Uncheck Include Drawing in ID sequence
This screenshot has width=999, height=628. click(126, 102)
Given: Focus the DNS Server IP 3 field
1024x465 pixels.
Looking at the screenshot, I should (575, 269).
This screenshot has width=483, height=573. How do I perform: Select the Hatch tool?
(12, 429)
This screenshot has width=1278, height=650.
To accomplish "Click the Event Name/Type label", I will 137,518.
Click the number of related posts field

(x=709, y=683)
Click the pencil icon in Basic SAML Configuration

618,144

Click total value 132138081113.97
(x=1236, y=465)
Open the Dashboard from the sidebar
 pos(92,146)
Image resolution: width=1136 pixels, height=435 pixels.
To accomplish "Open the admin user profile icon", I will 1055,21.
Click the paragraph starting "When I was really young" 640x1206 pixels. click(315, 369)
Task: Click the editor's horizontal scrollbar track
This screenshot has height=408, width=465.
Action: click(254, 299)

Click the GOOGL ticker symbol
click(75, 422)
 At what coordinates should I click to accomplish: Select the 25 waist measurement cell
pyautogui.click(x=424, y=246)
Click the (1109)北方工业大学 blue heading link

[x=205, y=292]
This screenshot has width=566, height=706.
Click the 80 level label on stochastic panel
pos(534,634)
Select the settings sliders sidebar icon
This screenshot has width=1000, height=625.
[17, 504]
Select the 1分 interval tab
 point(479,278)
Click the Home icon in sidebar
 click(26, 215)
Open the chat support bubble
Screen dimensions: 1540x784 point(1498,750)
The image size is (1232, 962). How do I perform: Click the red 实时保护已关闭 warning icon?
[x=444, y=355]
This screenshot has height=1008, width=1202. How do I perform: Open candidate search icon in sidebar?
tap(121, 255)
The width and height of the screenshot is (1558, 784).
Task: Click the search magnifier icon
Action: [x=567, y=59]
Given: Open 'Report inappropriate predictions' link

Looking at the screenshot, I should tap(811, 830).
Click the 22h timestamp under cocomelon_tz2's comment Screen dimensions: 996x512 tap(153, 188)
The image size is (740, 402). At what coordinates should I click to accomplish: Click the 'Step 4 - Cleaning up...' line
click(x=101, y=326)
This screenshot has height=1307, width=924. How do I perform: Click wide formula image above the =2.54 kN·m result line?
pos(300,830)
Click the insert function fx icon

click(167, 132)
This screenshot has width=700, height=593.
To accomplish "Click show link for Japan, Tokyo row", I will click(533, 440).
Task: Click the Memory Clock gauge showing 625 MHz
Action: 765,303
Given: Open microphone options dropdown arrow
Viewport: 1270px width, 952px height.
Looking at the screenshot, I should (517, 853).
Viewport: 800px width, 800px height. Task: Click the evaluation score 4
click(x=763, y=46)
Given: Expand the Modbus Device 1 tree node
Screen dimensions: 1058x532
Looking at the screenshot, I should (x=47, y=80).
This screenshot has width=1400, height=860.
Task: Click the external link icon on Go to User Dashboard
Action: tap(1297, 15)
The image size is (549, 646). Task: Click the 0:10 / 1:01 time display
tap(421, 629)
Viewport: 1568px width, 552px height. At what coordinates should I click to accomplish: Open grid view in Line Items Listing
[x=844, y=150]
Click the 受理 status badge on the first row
========================
## Direction
Write out the entries above word for word, beginning at the line that contains "At what coordinates should I click to accomplish: Select" and stopping after the line that contains "click(26, 215)".

## Exercise solution
 At what coordinates should I click to accomplish: Select the 25 waist measurement cell
pyautogui.click(x=424, y=246)
Click the (1109)北方工业大学 blue heading link

[x=205, y=292]
This screenshot has width=566, height=706.
Click the 80 level label on stochastic panel
pos(534,634)
Select the settings sliders sidebar icon
This screenshot has width=1000, height=625.
[17, 504]
Select the 1分 interval tab
 point(479,278)
Click the Home icon in sidebar
 click(26, 215)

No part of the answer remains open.